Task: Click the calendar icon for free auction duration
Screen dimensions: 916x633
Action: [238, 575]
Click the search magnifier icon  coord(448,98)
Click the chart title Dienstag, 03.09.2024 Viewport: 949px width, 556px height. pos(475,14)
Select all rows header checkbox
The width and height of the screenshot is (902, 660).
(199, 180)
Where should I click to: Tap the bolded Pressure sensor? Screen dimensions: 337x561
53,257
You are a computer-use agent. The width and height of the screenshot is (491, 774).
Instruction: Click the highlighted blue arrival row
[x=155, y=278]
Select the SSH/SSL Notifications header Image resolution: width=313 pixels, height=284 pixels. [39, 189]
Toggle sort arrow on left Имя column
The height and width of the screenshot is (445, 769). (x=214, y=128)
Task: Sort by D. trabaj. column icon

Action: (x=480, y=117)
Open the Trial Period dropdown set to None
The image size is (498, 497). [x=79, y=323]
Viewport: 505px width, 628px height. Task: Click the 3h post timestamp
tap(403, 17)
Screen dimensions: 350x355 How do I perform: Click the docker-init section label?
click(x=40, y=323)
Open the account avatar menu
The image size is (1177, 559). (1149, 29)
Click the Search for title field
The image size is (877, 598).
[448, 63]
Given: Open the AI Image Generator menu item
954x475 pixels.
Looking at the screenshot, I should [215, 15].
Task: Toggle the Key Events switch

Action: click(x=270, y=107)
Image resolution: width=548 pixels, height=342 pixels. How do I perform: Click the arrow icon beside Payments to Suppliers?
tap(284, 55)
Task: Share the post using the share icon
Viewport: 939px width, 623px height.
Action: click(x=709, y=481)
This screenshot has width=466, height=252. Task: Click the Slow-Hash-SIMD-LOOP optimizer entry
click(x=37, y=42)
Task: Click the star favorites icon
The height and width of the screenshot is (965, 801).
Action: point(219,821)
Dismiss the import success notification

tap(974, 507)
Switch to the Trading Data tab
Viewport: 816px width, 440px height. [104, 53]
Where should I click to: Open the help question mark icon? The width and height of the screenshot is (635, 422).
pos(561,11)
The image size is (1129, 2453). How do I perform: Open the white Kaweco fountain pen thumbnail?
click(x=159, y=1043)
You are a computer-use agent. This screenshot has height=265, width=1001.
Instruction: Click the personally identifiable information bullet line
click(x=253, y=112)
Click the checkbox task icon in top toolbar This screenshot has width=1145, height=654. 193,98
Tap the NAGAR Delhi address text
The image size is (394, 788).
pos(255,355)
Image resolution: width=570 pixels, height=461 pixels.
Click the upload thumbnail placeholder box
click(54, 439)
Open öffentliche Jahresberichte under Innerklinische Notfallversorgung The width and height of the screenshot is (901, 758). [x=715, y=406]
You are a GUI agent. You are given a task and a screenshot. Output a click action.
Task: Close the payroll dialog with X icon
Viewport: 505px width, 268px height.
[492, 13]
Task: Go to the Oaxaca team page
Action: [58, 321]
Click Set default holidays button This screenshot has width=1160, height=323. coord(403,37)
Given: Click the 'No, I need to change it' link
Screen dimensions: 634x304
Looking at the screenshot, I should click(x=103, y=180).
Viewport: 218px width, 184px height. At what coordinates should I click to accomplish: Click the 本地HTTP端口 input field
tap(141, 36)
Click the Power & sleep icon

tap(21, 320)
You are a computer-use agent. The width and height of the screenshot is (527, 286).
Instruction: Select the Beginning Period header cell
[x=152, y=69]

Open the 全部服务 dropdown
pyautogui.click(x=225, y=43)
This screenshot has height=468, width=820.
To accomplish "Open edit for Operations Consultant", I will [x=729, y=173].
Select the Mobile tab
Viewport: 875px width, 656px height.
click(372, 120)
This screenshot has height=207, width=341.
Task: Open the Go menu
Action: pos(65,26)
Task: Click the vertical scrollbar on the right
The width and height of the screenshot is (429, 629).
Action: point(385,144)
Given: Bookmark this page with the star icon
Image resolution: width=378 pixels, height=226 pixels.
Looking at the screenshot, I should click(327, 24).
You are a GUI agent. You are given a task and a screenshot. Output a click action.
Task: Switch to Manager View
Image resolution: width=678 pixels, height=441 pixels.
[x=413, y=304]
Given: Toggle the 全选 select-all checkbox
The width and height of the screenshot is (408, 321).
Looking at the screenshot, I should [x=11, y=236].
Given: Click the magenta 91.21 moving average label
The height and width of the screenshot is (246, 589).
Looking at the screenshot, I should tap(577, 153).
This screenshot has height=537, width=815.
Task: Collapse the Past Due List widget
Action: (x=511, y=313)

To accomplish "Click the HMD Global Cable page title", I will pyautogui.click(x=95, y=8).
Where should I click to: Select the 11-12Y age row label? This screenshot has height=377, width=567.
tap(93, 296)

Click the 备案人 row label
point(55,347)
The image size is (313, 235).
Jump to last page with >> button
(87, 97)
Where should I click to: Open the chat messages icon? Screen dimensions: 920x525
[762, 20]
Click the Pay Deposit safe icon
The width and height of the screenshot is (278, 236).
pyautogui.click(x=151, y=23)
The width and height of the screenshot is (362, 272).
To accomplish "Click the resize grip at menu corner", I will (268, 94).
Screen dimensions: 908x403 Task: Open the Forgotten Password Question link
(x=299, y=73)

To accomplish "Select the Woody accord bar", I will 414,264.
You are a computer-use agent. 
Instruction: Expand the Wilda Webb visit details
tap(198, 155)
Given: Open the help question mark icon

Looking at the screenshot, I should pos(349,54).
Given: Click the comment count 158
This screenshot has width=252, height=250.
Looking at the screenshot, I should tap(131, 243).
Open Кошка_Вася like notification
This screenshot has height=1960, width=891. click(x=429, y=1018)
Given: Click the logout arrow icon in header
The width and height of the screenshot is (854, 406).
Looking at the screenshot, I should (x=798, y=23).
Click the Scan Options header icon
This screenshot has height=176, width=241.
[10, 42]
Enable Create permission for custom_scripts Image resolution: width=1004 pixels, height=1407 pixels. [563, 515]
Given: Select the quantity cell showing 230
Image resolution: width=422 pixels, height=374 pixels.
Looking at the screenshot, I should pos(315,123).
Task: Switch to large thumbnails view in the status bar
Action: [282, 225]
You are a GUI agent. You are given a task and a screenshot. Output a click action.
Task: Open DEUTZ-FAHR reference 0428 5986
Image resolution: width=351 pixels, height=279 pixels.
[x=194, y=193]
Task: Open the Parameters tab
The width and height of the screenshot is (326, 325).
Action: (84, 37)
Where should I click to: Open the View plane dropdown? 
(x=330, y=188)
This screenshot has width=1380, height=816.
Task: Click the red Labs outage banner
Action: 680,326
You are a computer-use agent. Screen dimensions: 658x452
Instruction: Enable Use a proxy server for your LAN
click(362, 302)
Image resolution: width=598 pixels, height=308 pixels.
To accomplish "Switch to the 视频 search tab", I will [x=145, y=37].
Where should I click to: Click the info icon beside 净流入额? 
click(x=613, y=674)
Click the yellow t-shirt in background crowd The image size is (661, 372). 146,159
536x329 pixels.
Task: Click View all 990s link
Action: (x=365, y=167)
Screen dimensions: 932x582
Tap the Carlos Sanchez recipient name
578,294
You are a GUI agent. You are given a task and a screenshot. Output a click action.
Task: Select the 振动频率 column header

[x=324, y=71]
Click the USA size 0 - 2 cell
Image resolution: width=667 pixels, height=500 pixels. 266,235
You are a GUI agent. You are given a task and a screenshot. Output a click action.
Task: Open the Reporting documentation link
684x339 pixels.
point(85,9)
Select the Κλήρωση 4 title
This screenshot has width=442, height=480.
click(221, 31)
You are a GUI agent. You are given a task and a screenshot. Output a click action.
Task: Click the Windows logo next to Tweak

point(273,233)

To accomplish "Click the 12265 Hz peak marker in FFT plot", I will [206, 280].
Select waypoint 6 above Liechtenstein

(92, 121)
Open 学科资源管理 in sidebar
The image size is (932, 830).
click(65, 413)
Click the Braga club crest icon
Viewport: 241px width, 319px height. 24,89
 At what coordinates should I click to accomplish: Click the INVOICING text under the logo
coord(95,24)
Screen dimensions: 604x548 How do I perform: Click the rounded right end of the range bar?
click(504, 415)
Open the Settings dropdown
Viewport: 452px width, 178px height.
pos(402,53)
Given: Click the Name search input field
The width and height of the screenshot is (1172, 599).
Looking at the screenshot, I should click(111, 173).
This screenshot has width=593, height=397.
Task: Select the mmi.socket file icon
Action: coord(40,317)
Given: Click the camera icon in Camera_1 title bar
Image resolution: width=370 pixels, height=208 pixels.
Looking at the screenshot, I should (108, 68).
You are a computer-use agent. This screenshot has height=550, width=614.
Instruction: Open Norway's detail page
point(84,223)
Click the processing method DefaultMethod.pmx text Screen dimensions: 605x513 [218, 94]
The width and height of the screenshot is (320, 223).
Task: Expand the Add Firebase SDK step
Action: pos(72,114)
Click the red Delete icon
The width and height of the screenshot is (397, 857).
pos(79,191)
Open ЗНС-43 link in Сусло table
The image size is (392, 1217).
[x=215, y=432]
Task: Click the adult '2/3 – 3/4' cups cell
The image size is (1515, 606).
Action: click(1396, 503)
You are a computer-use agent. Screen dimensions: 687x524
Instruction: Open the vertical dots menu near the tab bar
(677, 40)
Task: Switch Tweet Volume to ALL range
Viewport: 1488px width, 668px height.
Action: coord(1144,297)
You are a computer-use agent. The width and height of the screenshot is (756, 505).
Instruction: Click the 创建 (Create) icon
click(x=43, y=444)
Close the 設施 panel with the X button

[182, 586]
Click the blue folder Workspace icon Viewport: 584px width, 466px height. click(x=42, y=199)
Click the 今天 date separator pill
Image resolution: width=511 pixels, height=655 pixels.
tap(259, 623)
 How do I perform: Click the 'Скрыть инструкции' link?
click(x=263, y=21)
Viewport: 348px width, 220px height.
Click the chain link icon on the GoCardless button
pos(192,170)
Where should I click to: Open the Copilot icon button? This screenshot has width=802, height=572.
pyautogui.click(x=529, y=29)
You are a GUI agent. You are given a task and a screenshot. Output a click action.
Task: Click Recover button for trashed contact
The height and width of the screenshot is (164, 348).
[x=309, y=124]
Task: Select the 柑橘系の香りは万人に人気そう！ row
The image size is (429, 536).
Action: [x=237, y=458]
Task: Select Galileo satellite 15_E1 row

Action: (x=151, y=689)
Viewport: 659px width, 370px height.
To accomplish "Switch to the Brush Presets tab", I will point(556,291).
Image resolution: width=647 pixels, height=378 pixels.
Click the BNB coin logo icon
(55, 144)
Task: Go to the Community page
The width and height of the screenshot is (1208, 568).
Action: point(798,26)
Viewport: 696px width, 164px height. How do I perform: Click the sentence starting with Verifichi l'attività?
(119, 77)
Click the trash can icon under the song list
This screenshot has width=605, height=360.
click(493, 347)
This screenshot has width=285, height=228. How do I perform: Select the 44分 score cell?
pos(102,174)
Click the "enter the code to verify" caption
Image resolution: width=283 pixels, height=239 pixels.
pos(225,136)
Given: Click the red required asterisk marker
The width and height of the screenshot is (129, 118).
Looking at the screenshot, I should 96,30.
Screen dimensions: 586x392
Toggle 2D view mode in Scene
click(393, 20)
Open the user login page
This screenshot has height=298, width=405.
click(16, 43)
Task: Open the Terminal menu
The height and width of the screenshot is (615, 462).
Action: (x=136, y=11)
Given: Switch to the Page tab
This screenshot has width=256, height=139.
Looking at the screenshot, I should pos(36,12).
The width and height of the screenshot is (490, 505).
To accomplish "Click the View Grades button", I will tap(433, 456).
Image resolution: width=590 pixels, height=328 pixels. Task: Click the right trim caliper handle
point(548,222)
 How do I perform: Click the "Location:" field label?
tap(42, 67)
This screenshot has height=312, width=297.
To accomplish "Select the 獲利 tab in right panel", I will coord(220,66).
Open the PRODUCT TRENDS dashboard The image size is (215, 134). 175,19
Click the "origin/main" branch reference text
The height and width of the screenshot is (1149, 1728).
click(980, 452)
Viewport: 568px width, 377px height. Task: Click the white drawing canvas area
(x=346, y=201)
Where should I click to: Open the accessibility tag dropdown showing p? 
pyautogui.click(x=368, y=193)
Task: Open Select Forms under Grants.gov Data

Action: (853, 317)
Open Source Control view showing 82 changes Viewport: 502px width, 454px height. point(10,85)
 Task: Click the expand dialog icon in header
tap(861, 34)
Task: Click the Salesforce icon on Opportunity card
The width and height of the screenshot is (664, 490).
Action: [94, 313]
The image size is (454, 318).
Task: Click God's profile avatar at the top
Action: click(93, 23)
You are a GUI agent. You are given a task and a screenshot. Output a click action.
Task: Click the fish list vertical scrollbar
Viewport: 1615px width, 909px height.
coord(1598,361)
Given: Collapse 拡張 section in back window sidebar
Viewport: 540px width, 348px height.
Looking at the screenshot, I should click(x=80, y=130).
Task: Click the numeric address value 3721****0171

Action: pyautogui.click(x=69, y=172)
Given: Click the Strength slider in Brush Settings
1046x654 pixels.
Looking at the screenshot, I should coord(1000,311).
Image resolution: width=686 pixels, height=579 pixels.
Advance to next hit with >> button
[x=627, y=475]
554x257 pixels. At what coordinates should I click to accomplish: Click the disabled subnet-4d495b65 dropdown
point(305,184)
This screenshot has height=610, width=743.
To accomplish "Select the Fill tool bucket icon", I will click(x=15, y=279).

**TASK TO CARRY OUT:** Copy every line of the entries above in which "sidebar" occurs.

**YOUR RESPONSE:**
Open 学科资源管理 in sidebar
Given: Collapse 拡張 section in back window sidebar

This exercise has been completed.